Short exercise — In three sentences, summarize the article below on the Ann Arbor City Council meeting.

Source excerpt —
----
The Ann Arbor City Council met Thursday night to discuss banning on-street parking near the Lawton Elementary School and rezoning in Transit Corridor 1 (TC1) to address housing affordability.
The meeting commenced with an open floor for public comments on the agenda. Many speakers presented personal grievances with resolution CA-3, which would limit on-street parking on the west side of South Seventh Street from Scio Church Road to Lawton Elementary School. The proposed resolution would also introduce traffic calming measures on these roads, such as adding bike lanes and decreasing speed limits.
Ann Arbor resident Jill Anderson, whose family has lived on South Seventh Street since 1966, said she had concerns with the current framework for CA-3, but believes it would improve traffic and road safety throughout Ann Arbor.
“Removing street parking for some is inequitable for all,” Anderson said. “The street should become an appropriate-sized, local neighborhood street with enough space for bikes and parking for residents, delivery trucks, contractors and visitors. It must leverage traffic-calming measures to keep everyone safe and continue to function as a shared resource.”
The resolution was brought forth in light of another project to upgrade the existing water mains and resurface road pavement along South Seventh Street and Greenview Drive. If CA-3 is approved, the on-street parking on South Seventh Street would be eliminated during the construction project.
Councilmember Jen Eyer, D-Ward 4, introduced a substitute resolution to CA-3, which would postpone the project by one year, allowing time to develop a new design for South Seventh Road and gather feedback from community members. Receiving unanimous approval from the council, the proposal will be referred to the Transportation Commission before returning to council. Eyer said CA-3 is particularly important because of the fatal dangers of speeding.
“At 20 miles per hour, nine out of 10 pedestrians will survive being hit,” Eyre said. “But at 30 miles per hour, the chances drop to five times out of 10.”
Councilmember Jeff Hayner, D-Ward 1, said 40% of this survey’s respondents were not residents of the project area and argued the results should be taken with a grain of salt because of this. According to the survey, 61% of survey respondents were Ward 4 residents, the majority of whom lived in the project area. This data was collected in a public meeting held in September where attendees voted on their preferred methods of traffic-calming.
Councilmembers and attendees also shared their opinions on DC-4, a resolution proposing the parking lot next to the Ann Arbor District Library Downtown branch lot be used to host food trucks and mobile vendors. Ann Arbor resident Adam Zemke, who served in the Michigan House of Representatives from 2013 to 2019, expressed his support for this resolution, citing similar successes in neighboring areas.
“The Downtown Detroit Partnership has activated numerous urban parks through a joint public-private partnership and is addressing the needs of all users to ensure that everyone is safe, that equity is paramount and that no one is feeling pushed out,” Zemke said.
Zemke also responded to arguments that mobile food activations would create competition with brick and mortar locations, arguing that hosting food trucks promotes vendor equity.
“Mobile activations, particularly those around food, and pop-up vendors are not in conflict with brick and mortar locations — in fact, they are complimentary,” Zemke said. “They promote equity and entrepreneurship by providing low-cost, entry-level points to individuals to start businesses, and I think that is something we strive for as a community value.”
----
Dataset excerpt —

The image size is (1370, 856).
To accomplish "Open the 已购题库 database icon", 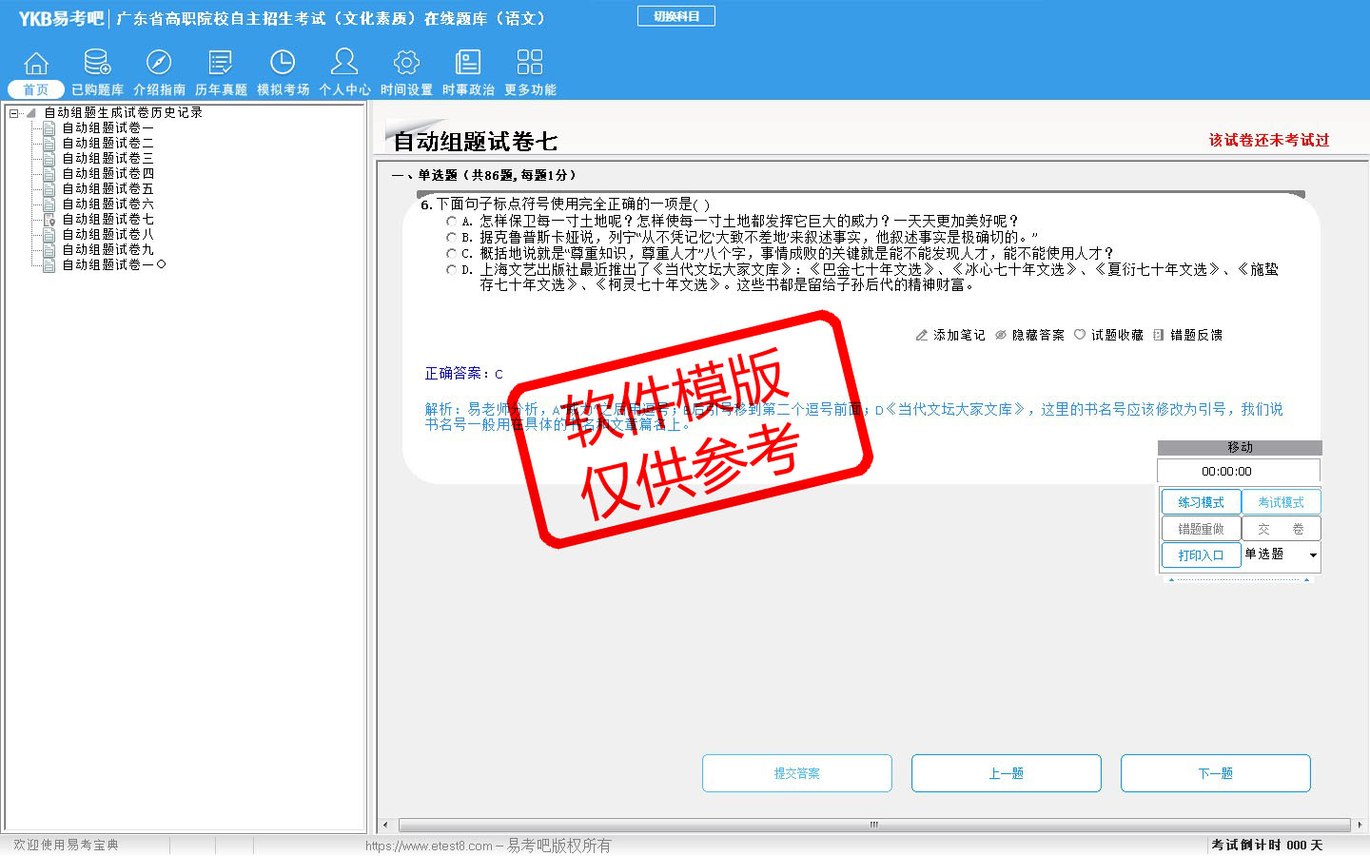I will pyautogui.click(x=97, y=64).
----
Task response — At a Thursday night meeting, the Ann Arbor City Council discussed resolution CA-3, which would limit on-street parking on the west side of South Seventh Street from Scio Church Road to Lawton Elementary School and add traffic calming measures, and many public speakers voiced personal grievances with it. Councilmember Jen Eyer introduced a substitute resolution that would postpone the project by one year to allow a new design and community feedback, and after unanimous council approval it will go to the Transportation Commission before returning to council. Councilmembers and attendees also weighed in on DC-4, a proposal to host food trucks and mobile vendors in the parking lot next to the Ann Arbor District Library Downtown branch, which former state representative Adam Zemke supported as promoting equity and entrepreneurship.